I'd go as far and say that they have different goals. pfSense is a full featured firewall/IDS/IPS system which requires beefier hardware by default but on the other hand also provides you with a better integrated system where as OpenWrt mainly targets "low-end" embedded systems and wireless which in turn comes with its own limitations and/or advantages.
OpenWrt runs on fairly low power devices and has much better wireless support thanks to the Linux kernel and wireless stack although having that in mind you're going to look at a few compromises compared to a fully fledged Linux distribution. That said, there is work being done on FreeBSD regarding wireless connectivity but as most of the user base are using it as a network appliance and/or server related tasks wireless networking doesn't get much priority.
pfSense uses FreeBSD and pf primarily which is a different beast compared to Linux and iptables. In terms of performance they're pretty much the same even on rather slow devices like MIPS64 although you would most likely see better performance on FreeBSD if you were to use ipfw instead of pf however. There's also some (experimental) work being done porting over npf as pf is getting a bit dated.

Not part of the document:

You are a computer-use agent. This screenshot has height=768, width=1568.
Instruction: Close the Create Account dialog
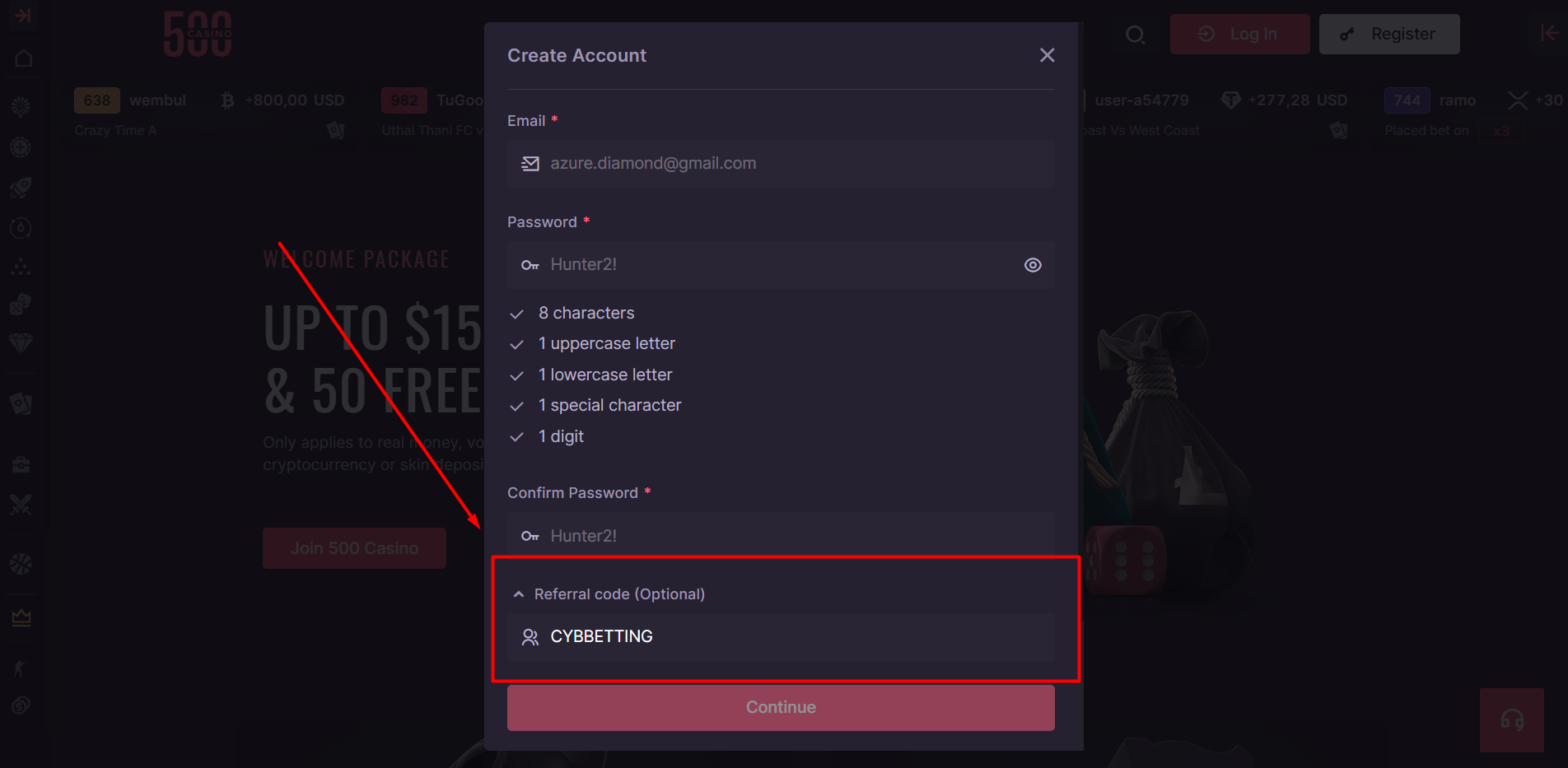(1047, 55)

In terms of performance on beefier systems you'll probably see lower on OpenWRT unless you compile your own firmware with a few tweaks as x86/x86-64 targets (and packages) are compiled for pretty old CPUs due to compatibility and size.
As far as updating and security goes pfSense has a nicer patching/updating path IMHO.
In short, if you're planning to use x86 that's relatively new I'd go for pfSense because of its "completeness" but if plan to use MIPS or ARM devices (at least to some extent) with wireless integrated OpenWrt is more or less your only option.